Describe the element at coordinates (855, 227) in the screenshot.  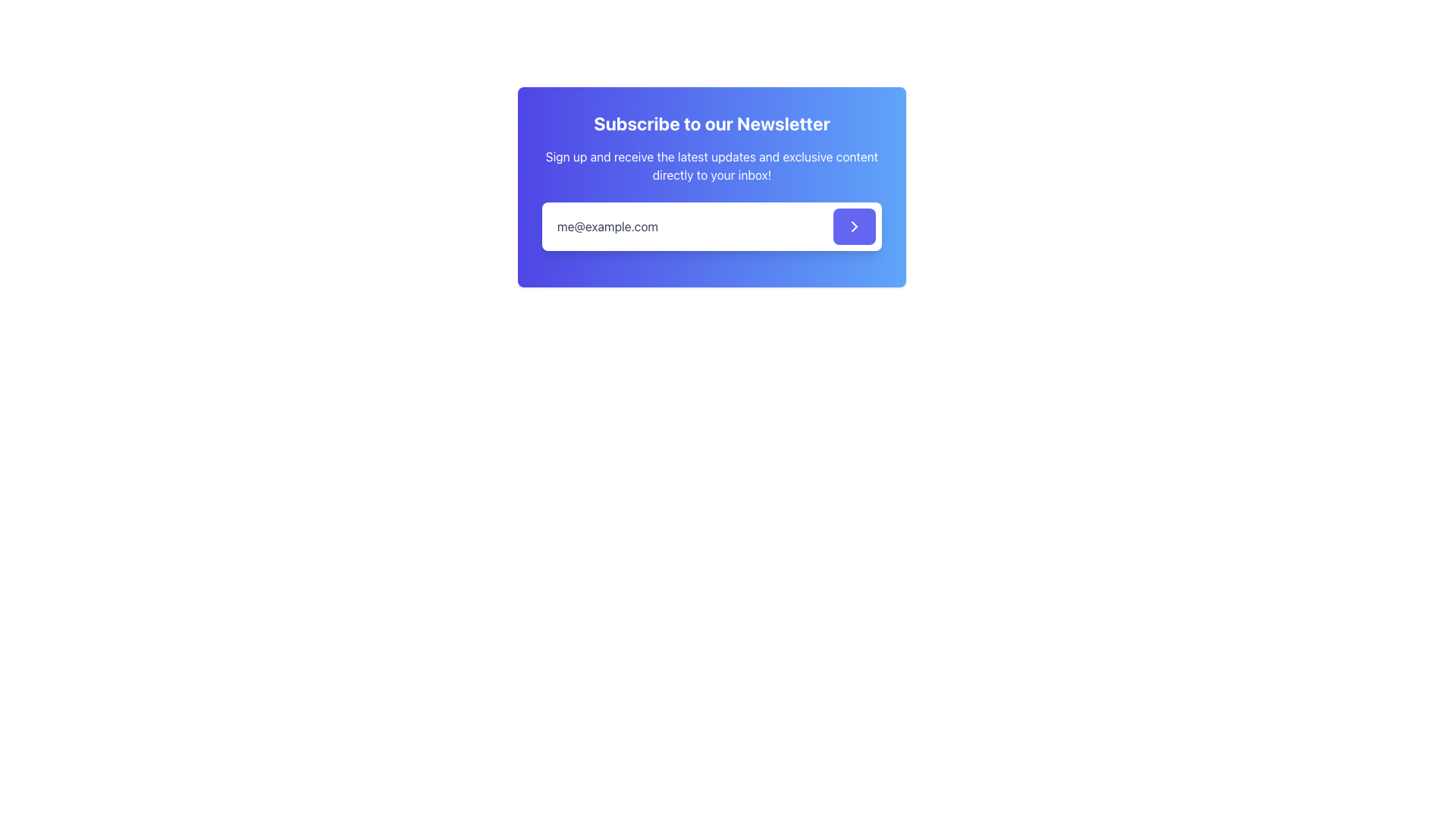
I see `the chevron icon located within the teal-colored rounded-button styled area` at that location.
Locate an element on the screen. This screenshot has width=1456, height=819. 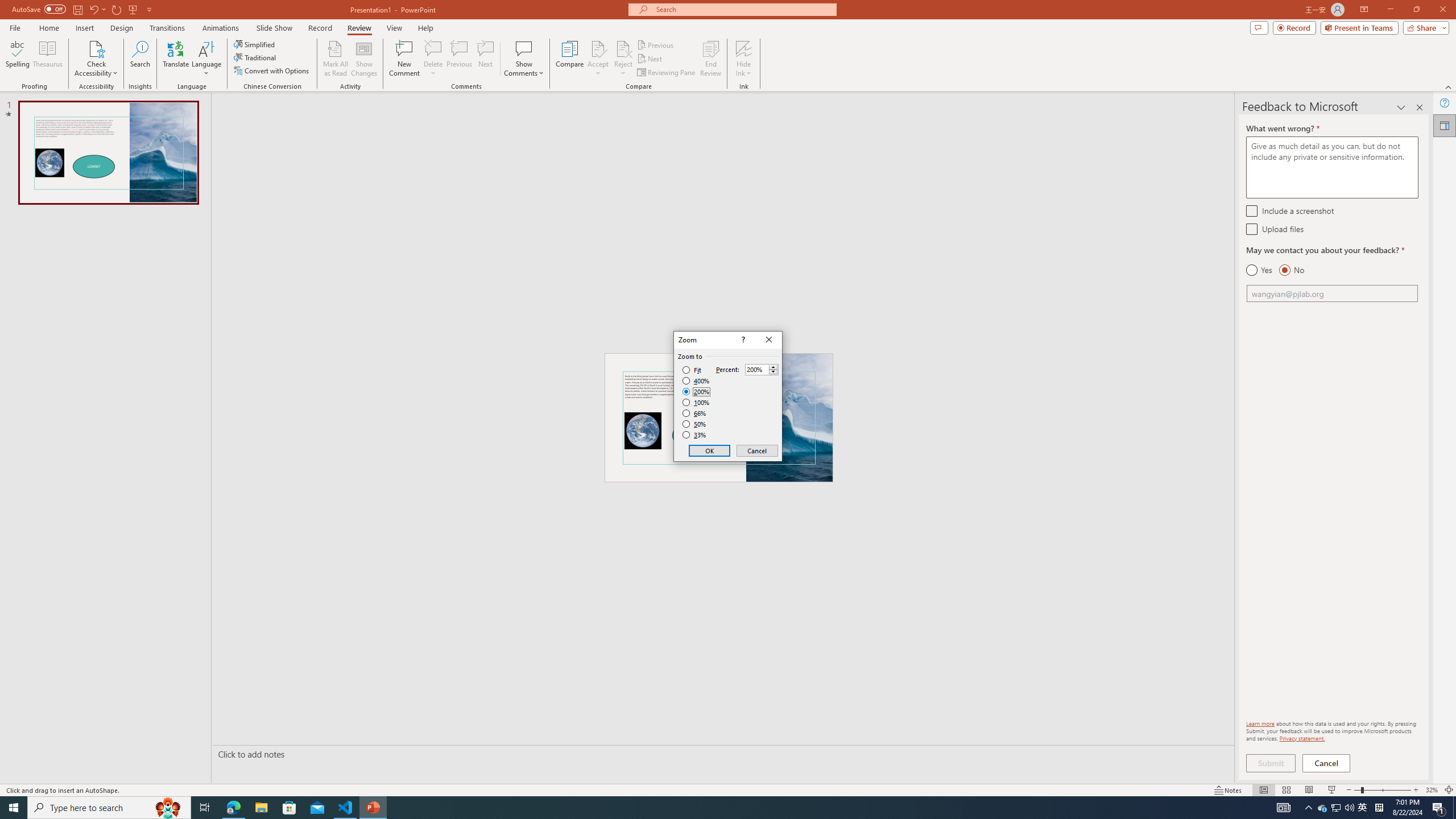
'66%' is located at coordinates (695, 412).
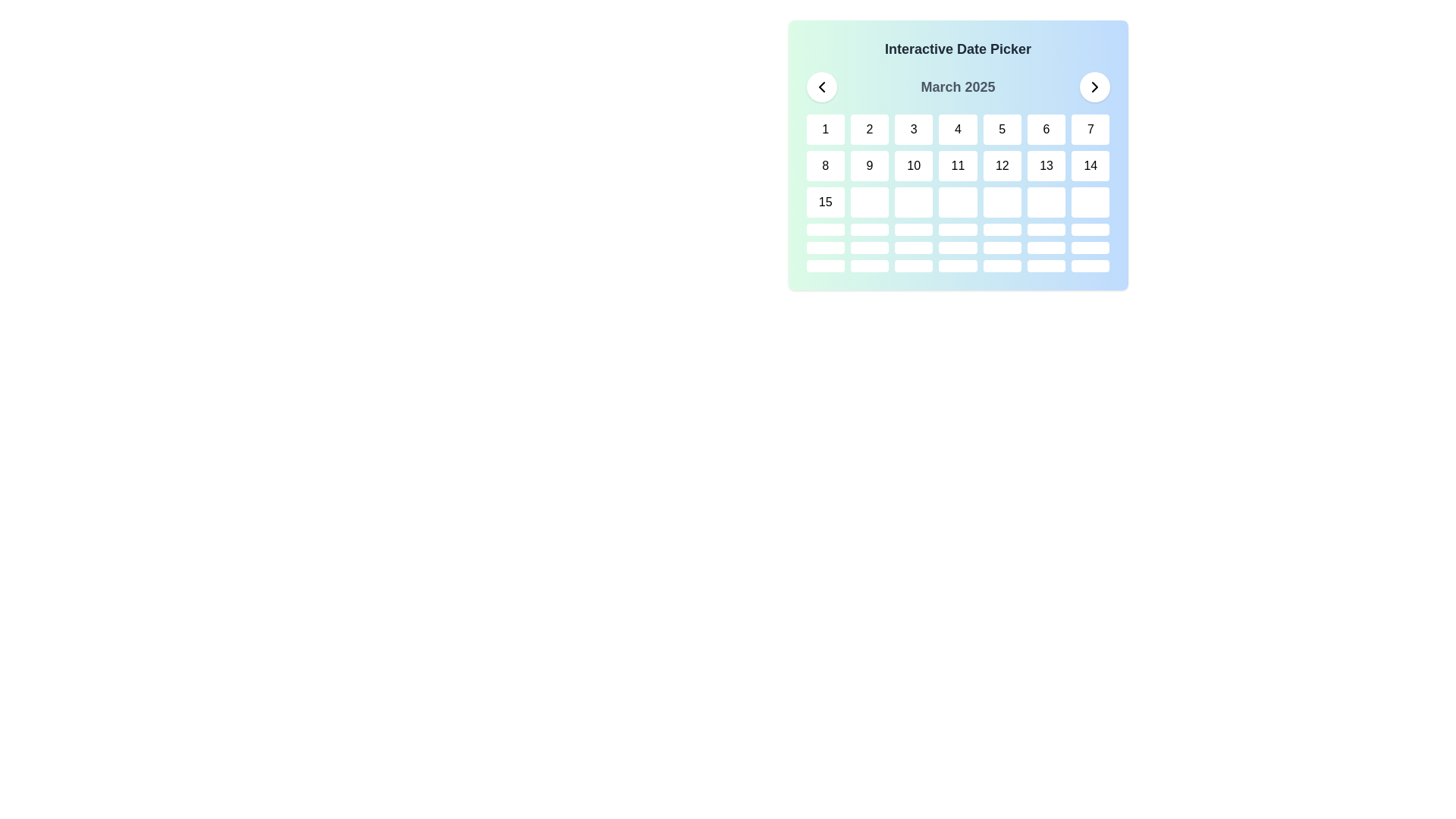 Image resolution: width=1456 pixels, height=819 pixels. What do you see at coordinates (913, 265) in the screenshot?
I see `the button in the bottom row, column 3 of the 'Interactive Date Picker' for March 2025` at bounding box center [913, 265].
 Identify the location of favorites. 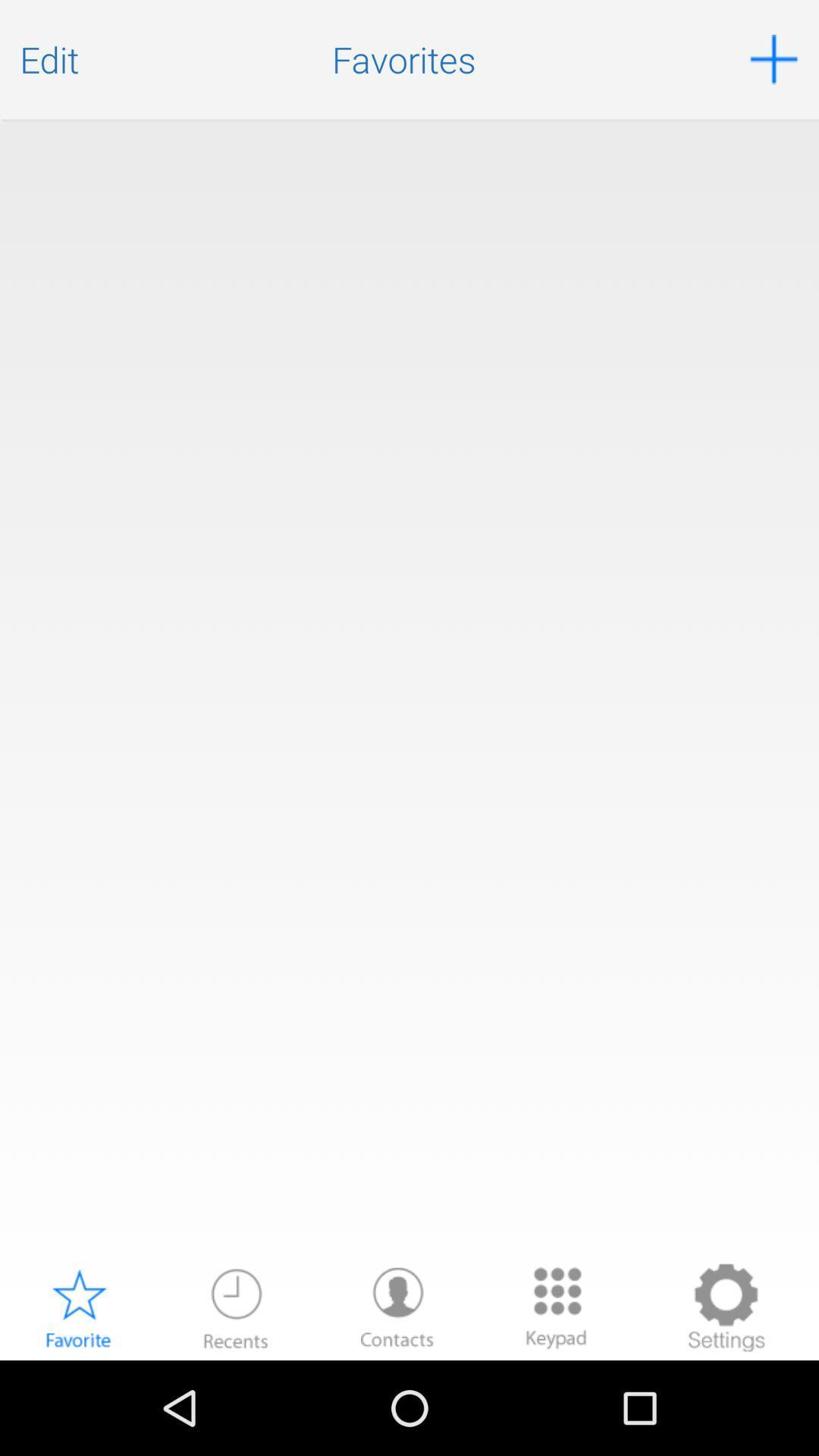
(78, 1307).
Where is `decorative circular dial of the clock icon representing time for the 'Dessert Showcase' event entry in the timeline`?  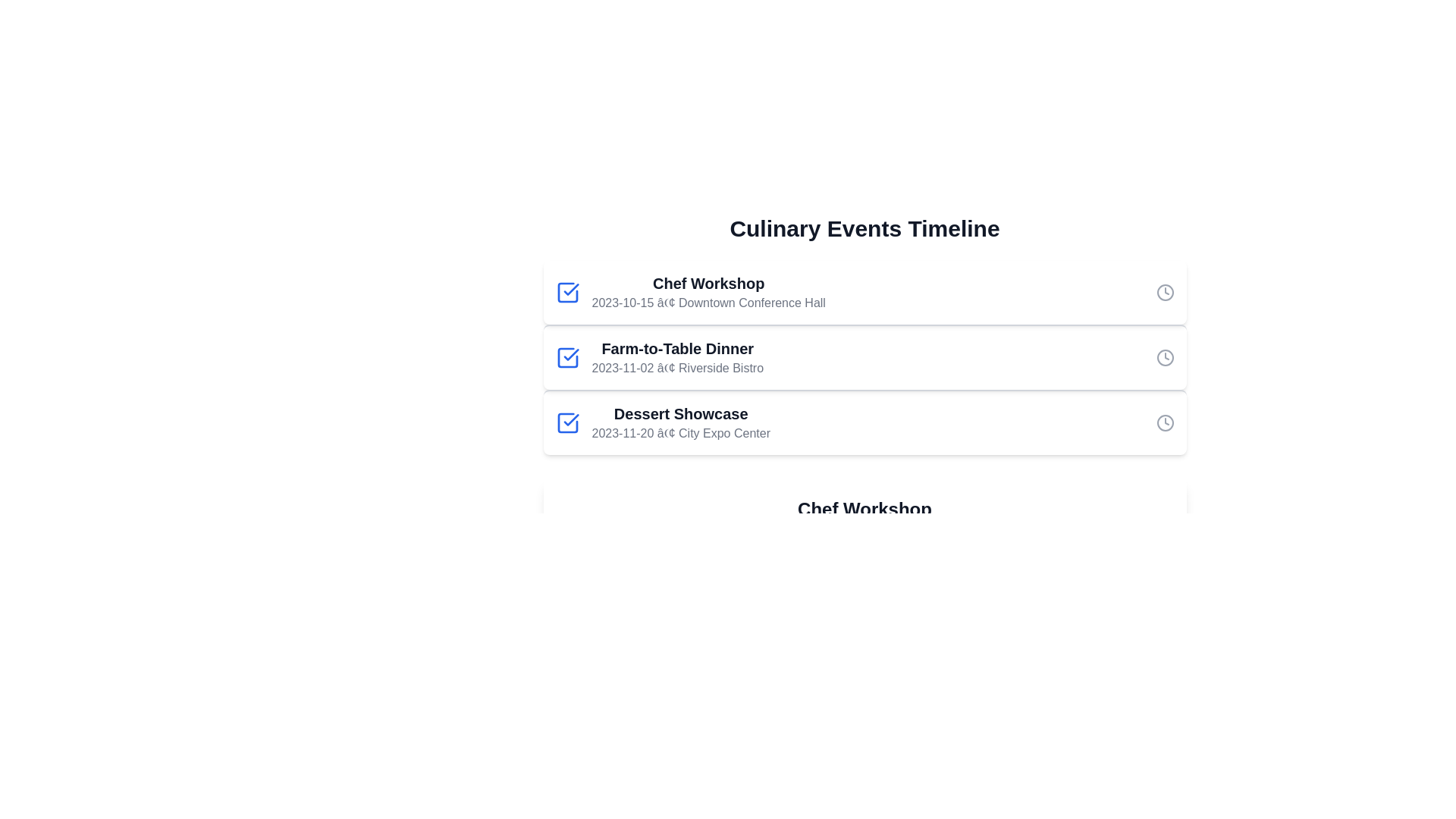
decorative circular dial of the clock icon representing time for the 'Dessert Showcase' event entry in the timeline is located at coordinates (1164, 423).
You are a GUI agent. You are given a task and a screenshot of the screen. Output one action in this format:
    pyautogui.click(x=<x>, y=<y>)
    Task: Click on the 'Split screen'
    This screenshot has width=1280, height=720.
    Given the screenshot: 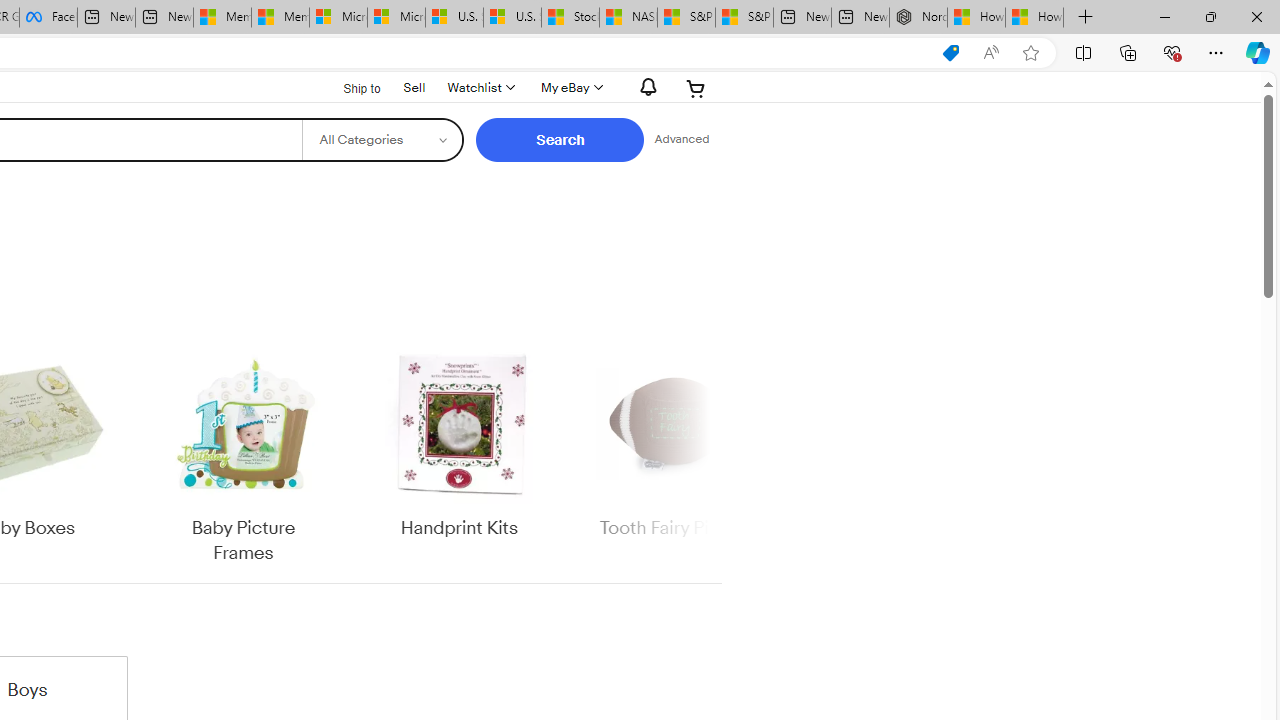 What is the action you would take?
    pyautogui.click(x=1082, y=51)
    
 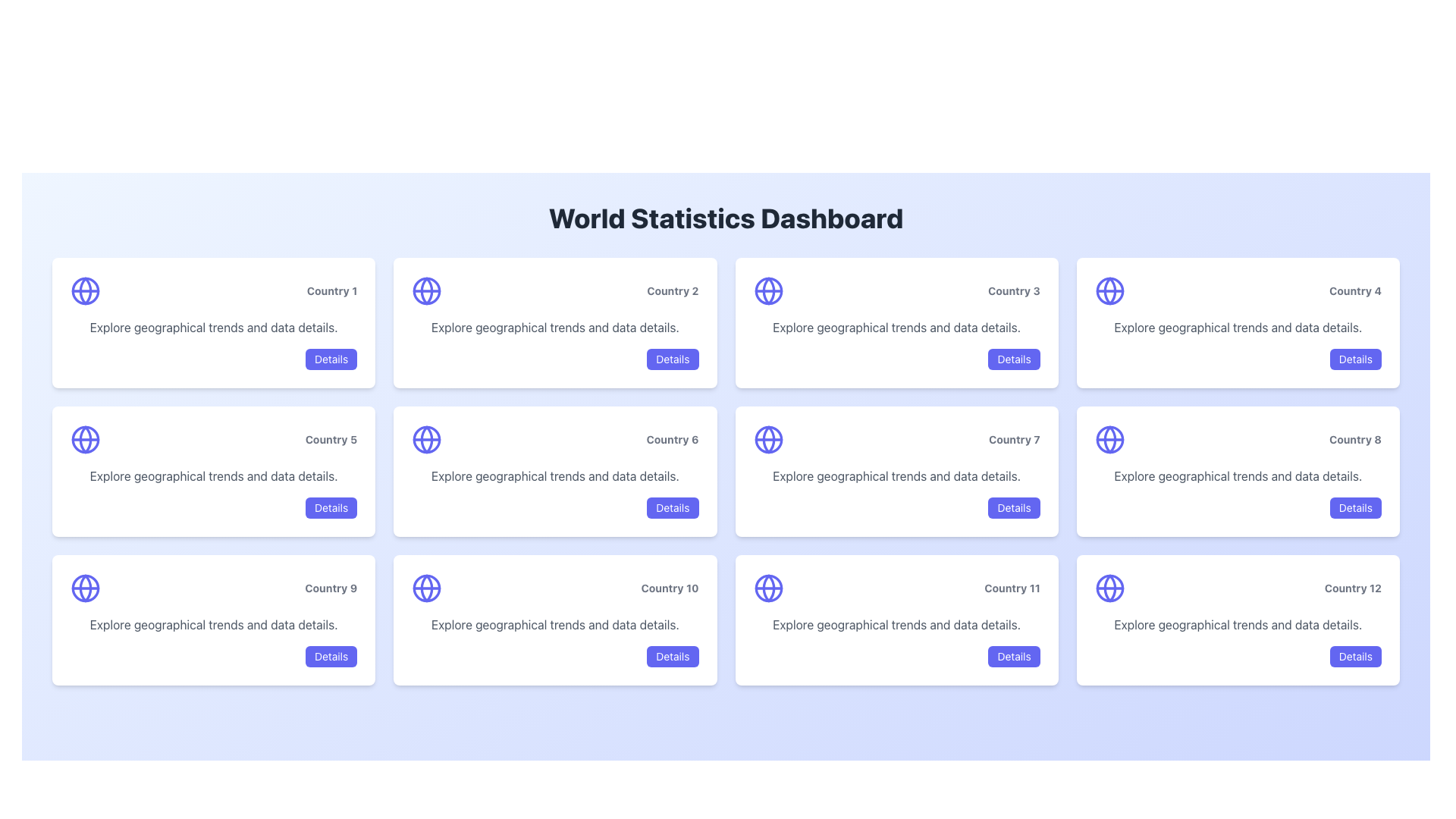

=======

**Task statement:**
Set out the data from its beginning through the line containing "coordinates (1164, 423).", that line included, as a numbered list with no blank lines, and leave the pictures out.

**Task output:**
1. Describe the element at coordinates (855, 227) in the screenshot.  
2. I see `the chevron icon located within the teal-colored rounded-button styled area` at that location.
3. Locate an element on the screen. This screenshot has width=1456, height=819. 
4. '66%' is located at coordinates (695, 412).
5.  Image resolution: width=1456 pixels, height=819 pixels. What do you see at coordinates (913, 265) in the screenshot?
6. I see `the button in the bottom row, column 3 of the 'Interactive Date Picker' for March 2025` at bounding box center [913, 265].
7.  Identify the location of favorites. 
8. (78, 1307).
9. Where is `decorative circular dial of the clock icon representing time for the 'Dessert Showcase' event entry in the timeline`?  
10. decorative circular dial of the clock icon representing time for the 'Dessert Showcase' event entry in the timeline is located at coordinates (1164, 423).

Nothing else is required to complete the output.